Key Vulnerabilities and their Impact:
- CVE-2024-39825 (CVSS 8.5): A buffer overflow vulnerability could permit an authenticated attacker to escalate their privileges, potentially gaining unauthorized access to sensitive system resources or data.
- CVE-2024-39818 (CVSS 8.5): A protection mechanism failure may lead to information disclosure, potentially exposing confidential information to unauthorized parties.
- Additional Vulnerabilities (CVSS 4.3 – 6.5): The update also addresses several other issues related to sensitive information exposure, buffer overflows, untrusted search paths, and improper privilege management.
Affected Products:
A broad spectrum of Zoom products is impacted, including:
- Zoom Workplace Desktop App (Linux, Windows, macOS)
- Zoom Workplace VDI Client (Windows)
- Zoom Workplace App (iOS, Android)
- Zoom Rooms App (Windows, Mac, iPad)
- Zoom Meeting SDK (Windows, iOS, Android, macOS, Linux)
Recommended Actions:
Users are strongly urged to update their Zoom software to the latest versions immediately.

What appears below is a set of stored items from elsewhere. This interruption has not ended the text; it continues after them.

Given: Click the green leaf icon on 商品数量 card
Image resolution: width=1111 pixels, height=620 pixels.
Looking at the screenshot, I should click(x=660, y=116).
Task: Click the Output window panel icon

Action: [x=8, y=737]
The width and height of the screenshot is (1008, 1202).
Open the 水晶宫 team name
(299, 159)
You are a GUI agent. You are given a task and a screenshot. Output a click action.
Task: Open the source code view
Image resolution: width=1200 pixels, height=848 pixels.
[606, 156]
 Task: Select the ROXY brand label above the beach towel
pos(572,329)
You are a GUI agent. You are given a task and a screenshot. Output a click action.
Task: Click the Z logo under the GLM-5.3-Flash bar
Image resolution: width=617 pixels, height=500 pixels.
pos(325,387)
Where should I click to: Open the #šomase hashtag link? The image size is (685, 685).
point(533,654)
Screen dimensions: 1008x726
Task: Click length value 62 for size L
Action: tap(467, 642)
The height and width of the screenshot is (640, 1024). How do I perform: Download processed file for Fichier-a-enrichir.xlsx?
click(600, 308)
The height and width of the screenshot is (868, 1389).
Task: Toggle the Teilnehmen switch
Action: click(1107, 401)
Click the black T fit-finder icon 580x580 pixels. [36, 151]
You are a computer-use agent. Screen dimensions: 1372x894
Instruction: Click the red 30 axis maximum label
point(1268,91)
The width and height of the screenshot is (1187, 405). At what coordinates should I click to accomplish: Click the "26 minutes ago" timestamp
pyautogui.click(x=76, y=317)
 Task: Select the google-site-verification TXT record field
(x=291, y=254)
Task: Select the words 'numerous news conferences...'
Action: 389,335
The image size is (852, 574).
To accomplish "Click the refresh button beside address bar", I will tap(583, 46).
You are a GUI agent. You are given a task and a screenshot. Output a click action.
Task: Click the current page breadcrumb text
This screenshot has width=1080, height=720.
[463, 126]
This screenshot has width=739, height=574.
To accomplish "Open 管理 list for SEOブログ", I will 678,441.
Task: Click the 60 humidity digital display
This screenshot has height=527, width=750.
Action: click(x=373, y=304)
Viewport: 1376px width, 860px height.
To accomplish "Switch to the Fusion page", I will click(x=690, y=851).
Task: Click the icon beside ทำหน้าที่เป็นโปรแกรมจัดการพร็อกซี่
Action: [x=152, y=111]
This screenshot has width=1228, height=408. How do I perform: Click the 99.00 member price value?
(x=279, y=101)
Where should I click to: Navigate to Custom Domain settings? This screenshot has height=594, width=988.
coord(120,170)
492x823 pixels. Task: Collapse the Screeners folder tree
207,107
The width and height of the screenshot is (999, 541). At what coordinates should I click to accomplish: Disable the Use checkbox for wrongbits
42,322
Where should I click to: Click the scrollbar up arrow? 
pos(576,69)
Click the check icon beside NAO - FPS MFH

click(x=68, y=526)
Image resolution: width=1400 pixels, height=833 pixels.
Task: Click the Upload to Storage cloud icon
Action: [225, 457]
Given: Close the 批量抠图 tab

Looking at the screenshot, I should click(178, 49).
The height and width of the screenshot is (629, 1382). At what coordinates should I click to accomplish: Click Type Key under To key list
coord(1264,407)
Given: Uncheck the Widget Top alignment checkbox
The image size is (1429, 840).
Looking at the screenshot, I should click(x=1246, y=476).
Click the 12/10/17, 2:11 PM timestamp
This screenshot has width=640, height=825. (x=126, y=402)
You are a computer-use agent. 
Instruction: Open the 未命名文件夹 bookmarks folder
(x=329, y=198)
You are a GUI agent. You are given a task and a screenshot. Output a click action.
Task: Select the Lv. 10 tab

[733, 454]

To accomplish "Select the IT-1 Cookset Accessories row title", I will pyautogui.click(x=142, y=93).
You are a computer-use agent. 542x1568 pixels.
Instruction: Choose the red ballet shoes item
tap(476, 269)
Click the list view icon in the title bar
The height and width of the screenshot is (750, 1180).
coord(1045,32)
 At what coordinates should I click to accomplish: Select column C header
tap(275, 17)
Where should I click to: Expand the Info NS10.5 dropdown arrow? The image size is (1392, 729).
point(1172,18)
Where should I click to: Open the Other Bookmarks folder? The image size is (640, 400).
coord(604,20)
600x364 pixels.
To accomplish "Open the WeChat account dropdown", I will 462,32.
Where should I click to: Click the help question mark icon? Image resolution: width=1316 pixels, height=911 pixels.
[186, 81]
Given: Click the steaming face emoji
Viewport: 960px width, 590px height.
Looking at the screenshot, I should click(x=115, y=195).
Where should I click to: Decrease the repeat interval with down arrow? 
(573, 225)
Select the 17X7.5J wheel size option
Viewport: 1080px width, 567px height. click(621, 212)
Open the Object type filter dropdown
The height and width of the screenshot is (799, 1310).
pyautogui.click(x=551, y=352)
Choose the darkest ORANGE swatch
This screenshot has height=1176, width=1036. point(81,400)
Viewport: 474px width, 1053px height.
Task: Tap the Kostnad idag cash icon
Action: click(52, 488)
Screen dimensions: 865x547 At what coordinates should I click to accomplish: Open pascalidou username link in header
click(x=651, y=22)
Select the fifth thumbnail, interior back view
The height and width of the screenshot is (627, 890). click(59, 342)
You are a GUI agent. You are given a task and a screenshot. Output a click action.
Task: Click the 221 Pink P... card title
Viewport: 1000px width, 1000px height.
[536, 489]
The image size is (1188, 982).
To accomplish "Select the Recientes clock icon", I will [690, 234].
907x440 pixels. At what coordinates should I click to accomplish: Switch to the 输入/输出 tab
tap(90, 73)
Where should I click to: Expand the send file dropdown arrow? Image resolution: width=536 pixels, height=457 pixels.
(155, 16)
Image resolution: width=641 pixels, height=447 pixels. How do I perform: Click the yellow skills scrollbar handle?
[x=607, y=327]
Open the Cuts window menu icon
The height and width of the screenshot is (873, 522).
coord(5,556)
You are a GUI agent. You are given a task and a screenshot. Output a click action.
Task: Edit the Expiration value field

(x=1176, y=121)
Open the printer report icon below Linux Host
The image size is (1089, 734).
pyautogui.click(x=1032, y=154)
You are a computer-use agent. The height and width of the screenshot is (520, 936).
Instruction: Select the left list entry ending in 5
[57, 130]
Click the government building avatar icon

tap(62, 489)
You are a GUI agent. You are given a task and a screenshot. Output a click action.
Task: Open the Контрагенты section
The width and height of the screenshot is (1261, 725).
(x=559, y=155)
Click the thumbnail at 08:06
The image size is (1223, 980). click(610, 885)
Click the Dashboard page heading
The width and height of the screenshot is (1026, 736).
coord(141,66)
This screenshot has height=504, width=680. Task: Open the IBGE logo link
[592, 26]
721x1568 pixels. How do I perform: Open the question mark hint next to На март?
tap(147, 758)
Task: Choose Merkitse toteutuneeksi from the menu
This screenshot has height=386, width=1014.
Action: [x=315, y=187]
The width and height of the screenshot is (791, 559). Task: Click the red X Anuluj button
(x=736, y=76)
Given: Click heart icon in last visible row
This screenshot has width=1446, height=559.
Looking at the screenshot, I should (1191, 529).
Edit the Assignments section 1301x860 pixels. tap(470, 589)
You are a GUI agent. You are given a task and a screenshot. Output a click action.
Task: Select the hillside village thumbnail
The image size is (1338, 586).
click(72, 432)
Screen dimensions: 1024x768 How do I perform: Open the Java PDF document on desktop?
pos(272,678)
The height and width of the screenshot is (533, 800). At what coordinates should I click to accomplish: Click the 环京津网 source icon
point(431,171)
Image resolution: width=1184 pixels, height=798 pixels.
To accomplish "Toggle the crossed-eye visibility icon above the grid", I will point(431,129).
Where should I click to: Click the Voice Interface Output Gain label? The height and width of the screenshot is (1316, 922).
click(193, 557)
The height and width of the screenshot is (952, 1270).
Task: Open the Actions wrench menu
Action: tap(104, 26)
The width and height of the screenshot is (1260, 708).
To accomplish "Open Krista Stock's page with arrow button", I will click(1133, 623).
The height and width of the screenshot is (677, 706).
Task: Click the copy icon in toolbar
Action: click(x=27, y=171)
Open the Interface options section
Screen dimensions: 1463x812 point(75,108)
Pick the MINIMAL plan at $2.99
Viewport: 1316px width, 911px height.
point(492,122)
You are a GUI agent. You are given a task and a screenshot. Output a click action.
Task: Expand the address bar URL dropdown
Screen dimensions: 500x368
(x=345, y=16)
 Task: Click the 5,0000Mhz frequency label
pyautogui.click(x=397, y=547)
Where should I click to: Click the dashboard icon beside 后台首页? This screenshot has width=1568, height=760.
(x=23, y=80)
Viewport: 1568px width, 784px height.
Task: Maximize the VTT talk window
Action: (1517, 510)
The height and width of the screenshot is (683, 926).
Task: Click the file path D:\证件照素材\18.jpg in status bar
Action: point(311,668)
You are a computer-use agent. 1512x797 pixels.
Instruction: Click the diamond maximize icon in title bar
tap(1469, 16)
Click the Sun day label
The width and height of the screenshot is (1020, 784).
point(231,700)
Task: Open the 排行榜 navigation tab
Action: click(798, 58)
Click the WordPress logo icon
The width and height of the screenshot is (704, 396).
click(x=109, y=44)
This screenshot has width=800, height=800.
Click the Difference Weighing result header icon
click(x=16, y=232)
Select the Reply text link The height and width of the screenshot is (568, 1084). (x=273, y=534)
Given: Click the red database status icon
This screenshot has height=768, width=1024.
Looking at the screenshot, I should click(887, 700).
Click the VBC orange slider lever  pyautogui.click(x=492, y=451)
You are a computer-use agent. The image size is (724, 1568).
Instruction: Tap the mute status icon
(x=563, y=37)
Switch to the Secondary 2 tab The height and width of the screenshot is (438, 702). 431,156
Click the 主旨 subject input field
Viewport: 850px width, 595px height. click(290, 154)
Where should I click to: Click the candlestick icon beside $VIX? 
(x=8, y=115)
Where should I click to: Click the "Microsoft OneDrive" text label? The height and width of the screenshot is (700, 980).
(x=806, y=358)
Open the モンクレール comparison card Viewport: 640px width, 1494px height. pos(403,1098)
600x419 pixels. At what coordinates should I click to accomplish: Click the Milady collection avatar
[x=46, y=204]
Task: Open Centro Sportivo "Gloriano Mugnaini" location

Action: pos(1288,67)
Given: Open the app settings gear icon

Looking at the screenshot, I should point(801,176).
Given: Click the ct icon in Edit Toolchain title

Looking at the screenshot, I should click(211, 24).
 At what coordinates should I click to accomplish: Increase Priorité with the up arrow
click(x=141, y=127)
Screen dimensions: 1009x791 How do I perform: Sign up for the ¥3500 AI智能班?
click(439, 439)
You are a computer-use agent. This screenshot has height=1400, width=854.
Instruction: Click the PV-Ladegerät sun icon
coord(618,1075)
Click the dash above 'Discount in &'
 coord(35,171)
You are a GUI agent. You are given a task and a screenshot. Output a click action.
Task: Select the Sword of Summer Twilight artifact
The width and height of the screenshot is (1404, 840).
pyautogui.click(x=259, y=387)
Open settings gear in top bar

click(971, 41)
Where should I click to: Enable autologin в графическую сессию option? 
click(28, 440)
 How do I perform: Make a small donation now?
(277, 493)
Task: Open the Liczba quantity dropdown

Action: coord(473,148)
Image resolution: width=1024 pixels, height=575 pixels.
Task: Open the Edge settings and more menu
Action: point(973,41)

This is crucial to apply the security patches and mitigate the risk of exploitation. In addition, Zoom users should:
- Exercise caution when interacting with links or attachments in emails, even from seemingly trusted sources.
- Refrain from downloading files from unverified websites.
- Maintain up-to-date antivirus and anti-malware software.
Zoom has indicated that they are not aware of any active exploitation of these vulnerabilities at this time. Nevertheless, considering the severity of some of the issues, users are advised to take immediate action to safeguard their systems and data.